""JOAQUIN LOPEZ MU?Z"" <joaquin@tid.es> wrote in message news:f9a9e060691a.691af9a9e060@tid.es...
According to the MPL reference, a placeholder expression X<a1,..,an> must satisfy (among others) the following condition:
"All of X's template parameters, including the default ones, are types."

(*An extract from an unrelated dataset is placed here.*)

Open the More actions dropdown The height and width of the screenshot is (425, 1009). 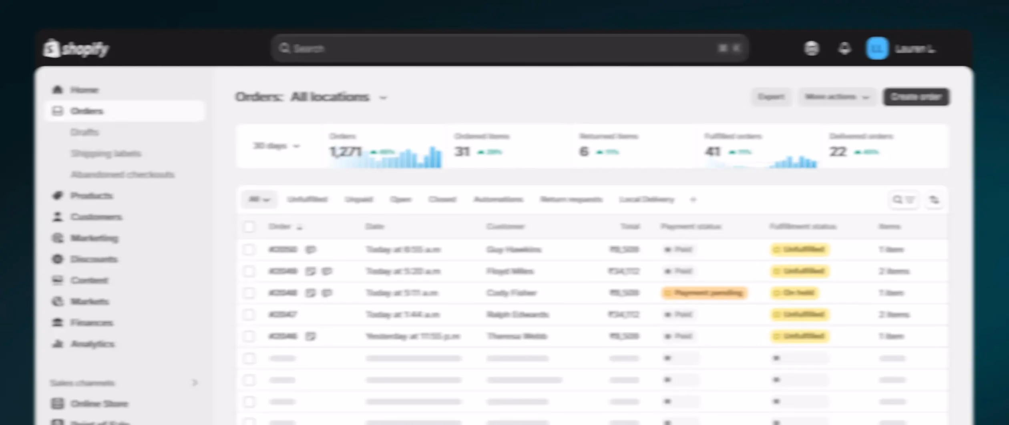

According to that the following should then compile without errors:
#include <boost/mpl/apply.hpp> #include <boost/mpl/assert.hpp> #include <boost/type_traits/is_same.hpp>
using namespace boost; using namespace boost::mpl;
template<typename T,int=0> struct foo { template<typename Q> struct apply{ typedef Q type; }; };
typedef apply1<foo<_1>,int>::type t1;
BOOST_MPL_ASSERT((is_same<t1,int>));
int main(){}
However, I've tried with GCC 3.4.4 and the static assertion fails! I'd like to know:
1. Whether I'm right in assuming that the code above should compile without assertion failures.
Yes.
2. What the behavior is for other versions of GCC and compilers: reports most welcome!!
Basically, this is a GCC-specific problem caused by a non-conforming extension that was removed in 4.2.0 (http://gcc.gnu.org/gcc-4.2/changes.html, search for "(undocumented) extension").
3. Whether this is a known problem specific to GCC or, more generally, what the status of this issue is.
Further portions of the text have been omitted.